:: Work item ::
Copy the colon cancer chemotherapy abstract word for word from "Boyle, J. M.;" to "London, UK. (2021)".

• Validity of chemotherapy information derived from routinely collected healthcare data: A national cohort study of colon cancer patients

      Boyle, J. M.; Kuryba, A.; Braun, Michael S; Aggarwal, A.; van der Meulen, J.; Cowling, T; E.Walker, K.; Department of Health Services Research and Policy, London School of Hygiene and Tropical Medicine, London, UK; Clinical Effectiveness Unit, Royal College of Surgeons of England, London, UK. (2021)
      Background: We used a structured approach to validate chemotherapy information derived from a national routinely collected chemotherapy dataset and from national administrative hospital data. Methods: 10,280 patients who had surgical resection with stage III colon cancer were included. First, we compared information derived from the national chemotherapy dataset (SACT) and from the administrative hospital dataset (HES) in the English NHS with respect to receipt of adjuvant chemotherapy (ACT). Second, we compared regimen and number of cycles in linked patient-level records. Third, we carried out a sensitivity analysis to establish to what extent the impact of ACT receipt differed according to data source. Results: 6,012 patients (58 %) received ACT according to either dataset. Of these patients, 3,460 (58 %) had ACT records in both datasets, 1,649 (27 %) in SACT alone, and 903 (15 %) in HES alone. Of the 3,460 patients with records in both datasets, 3,320 (96 %) had matching regimens. There was good agreement on cycle number with similar proportions of patients recorded with a single cycle (6 % in SACT vs. 7 % in HES) and slightly fewer patients recorded with more than 8 cycles in SACT (32 % in SACT vs. 35 % in HES). 3-year cancer-specific mortality was similar for patients receiving ACT, regardless of whether a patient received ACT according to SACT alone (16.6 %), according to HES alone (16.8 %), or according to either SACT or HES (17.1 %). Conclusion: Routinely collected national chemotherapy data and administrative hospital data are highly accurate in recording regimen and number of chemotherapy cycles. However, chemotherapy information should ideally be captured from both datasets to avoid under-capture, particularly of oral chemotherapy from administrative hospital data, and to minimise bias.

:: Data for review ::
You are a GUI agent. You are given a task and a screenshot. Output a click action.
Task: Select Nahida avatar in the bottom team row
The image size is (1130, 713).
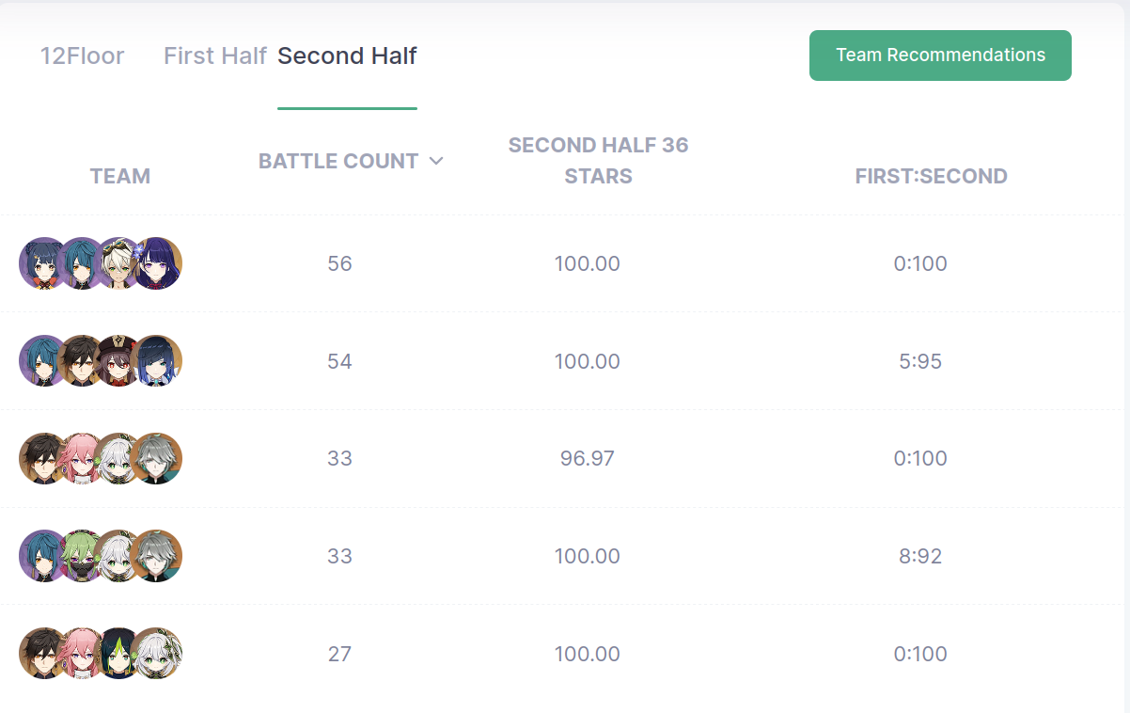tap(157, 654)
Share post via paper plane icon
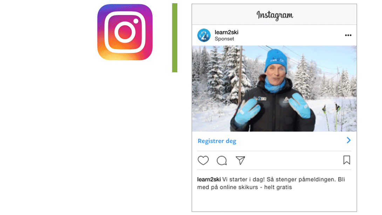 point(240,160)
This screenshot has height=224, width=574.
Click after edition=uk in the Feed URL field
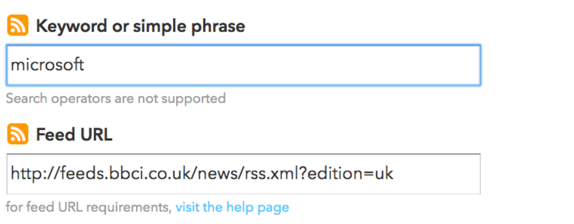435,174
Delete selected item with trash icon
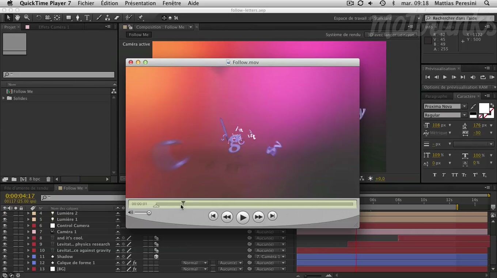The height and width of the screenshot is (278, 497). point(48,179)
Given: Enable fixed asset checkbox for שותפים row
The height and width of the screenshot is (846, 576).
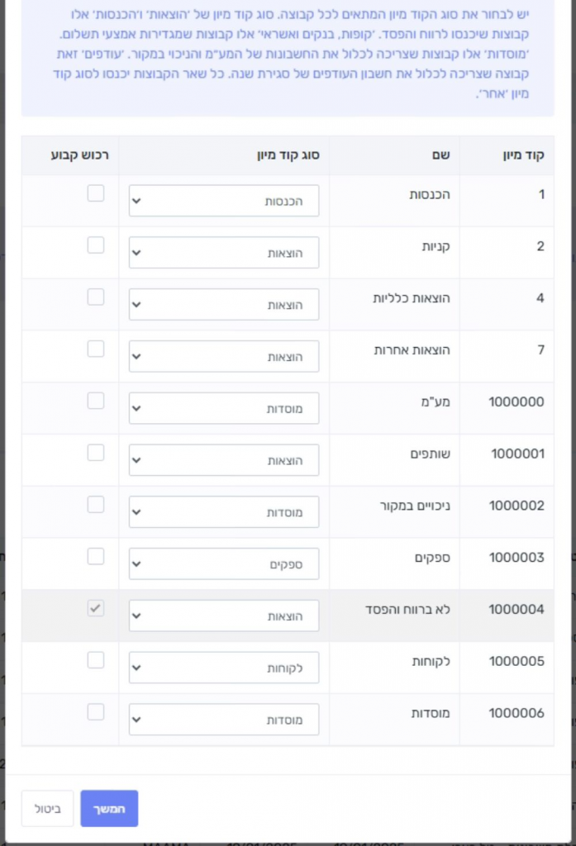Looking at the screenshot, I should click(96, 453).
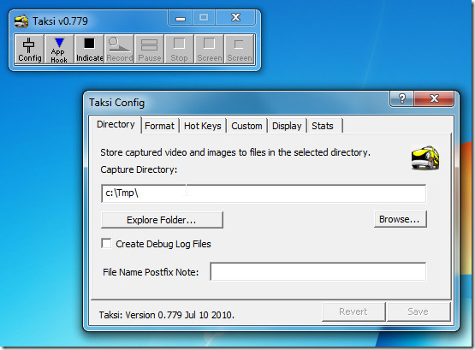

:: Exercise response ::
Boyle, J. M.; Kuryba, A.; Braun, Michael S; Aggarwal, A.; van der Meulen, J.; Cowling, T; E.Walker, K.; Department of Health Services Research and Policy, London School of Hygiene and Tropical Medicine, London, UK; Clinical Effectiveness Unit, Royal College of Surgeons of England, London, UK. (2021)